Abstract
Background – Diabetes mellitus (DM) and chronic kidney disease (CKD) are common causes of morbidity and mortality. Flaxseed contains several bioactive compounds that have been shown to possess anti-inflammatory and antioxidative properties. The aim of the present study was to investigate the possible effect of flaxseed in diabetic rats with adenine–induced CKD. Methods – Male Wister rats (n = 48) were randomly divided into seven equal groups and treated for 33 consecutive days as follows: G1: control. G2 adenine, G3: streptozotocin (STZ), G4: flaxseed, G5: adenine+flaxseed, G6: STZ+flaxseed, G7: adenine+STZ+flaxseed). DM or CKD were experimentally induced by a single intraperitoneal injection of streptozotocin (STZ) or by adenine via oral gavage, respectively. Results – Rats fed adenine alone exhibited several changes including decreased body weight, increased food and water intake and urine output, increased urinary albumin/creatinine ratio. They also showed an increase in plasma urea and, creatinine, indoxyl sulfate, neutrophil gelatinase-associated lipocalin and cystatin C, and a decrease in renalase activity. These were associated with significant changes in inflammatory and oxidative biomarkers, e.g., increase in 8-isoprostane, 8 -hydroxy -2-deoxy guanosine and decrease in antioxidant enzymes, as well as increase in interleukins 1β and 6, and NF-κB, and a decrease in interlukin-10. Histopathologically, there was increased tubular necrosis and fibrosis. Concomitant administration of adenine and STZ further worsened the renal damage induced by adenine alone. Flaxseed significantly ameliorated the changes caused by adenine and STZ, given either singly or in combination.
Conclusion – These findings suggest that flaxseed is a potential therapeutic agent in attenuating the progression of CKD in diabetes.
Key Points
Flaxseed has been found to affect gut functions and lipid metabolism in rats and possess an antihypertensive effect via the modulation of endogenous enzymes in deoxycorticosterone acetate induced renal hypertension in rats. In the kidney, flaxseed oil reduced the renal injury in experimental polycystic kidney disease. It also decreased the C-reactive protein and inflammation in chronic hemodialysis patients.
In this study, it was examined the effects of flaxseeds on experimentally induced diabetes in rats with or without experimentally induced CKD. Flaxseed in this study enhanced the TAC, SOD, and catalase activities, possibly through the upregulation of the genes expressing these enzymes. The increase in these enzyme activities might have led to a reduction in the direct oxidative and peroxidative markers 8-OHdG and 8-isoprostane, respectively. It is also possible that flaxseed downregulated the genes expressing these markers. The modulation of oxidative stress by flaxseed was reflected indirectly in the improvement in the creatine clearance and the concentration of other biochemical markers such as indoxyl sulfate, NAG, renalase, cystatin C and NGAL.

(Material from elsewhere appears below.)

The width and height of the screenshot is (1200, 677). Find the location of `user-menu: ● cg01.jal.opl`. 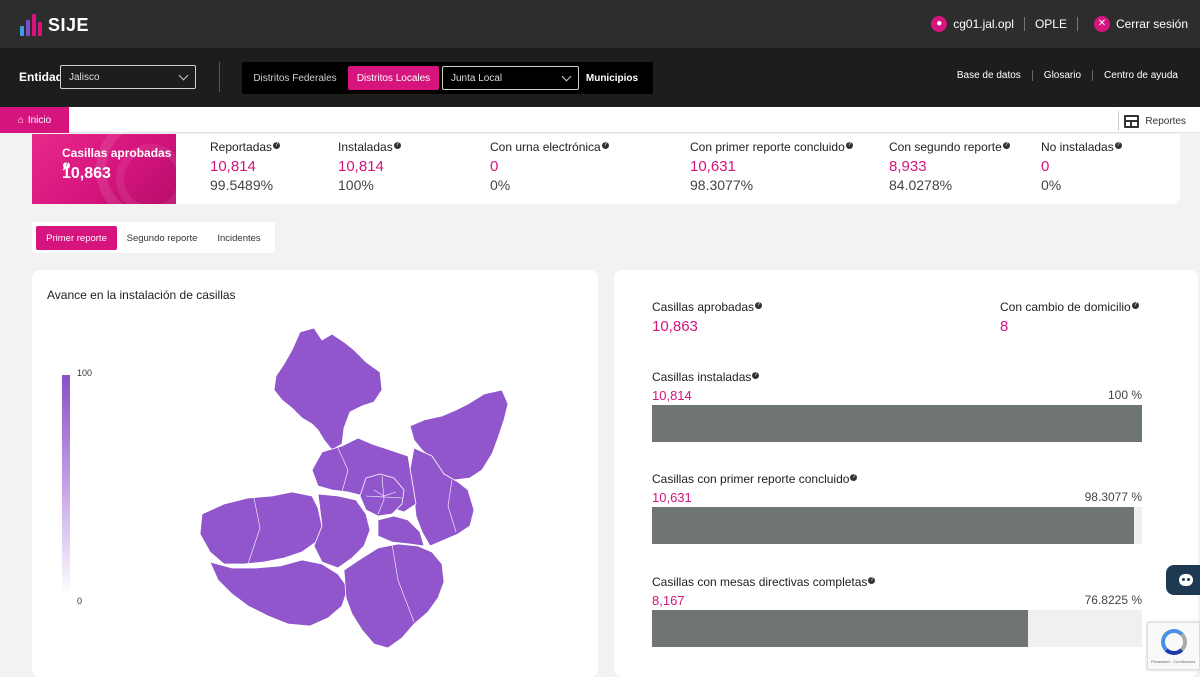

user-menu: ● cg01.jal.opl is located at coordinates (978, 24).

At the histopathological level, flaxseed reduced both the tubular necrosis and fibrosis induced by adenine and/or STZ. Such findings at the tissue level confirm the beneficial role of flaxseed in reducing the inflammatory and oxidative reactions associated with diabetes and CKD.
The effects shown in the current experimental study verified that flaxseed effectively mitigated nearly all the physiological, biochemical, and histopathological alterations caused by adenine and/or STZ which suggest that it can be considered a potentially useful dietary supplement in the management of diabetic induced-CKD. The antioxidant and anti-inflammatory properties of flaxseed have been used to mitigate inflammatory and oxidative cascades in some human diseases.
In conclusion, the results suggest that flaxseed can be a potential therapeutic agent for the treatment of diabetes-induced CKD. Further studies either at the translational level or small-scale clinical trials might be warranted to confirm such findings.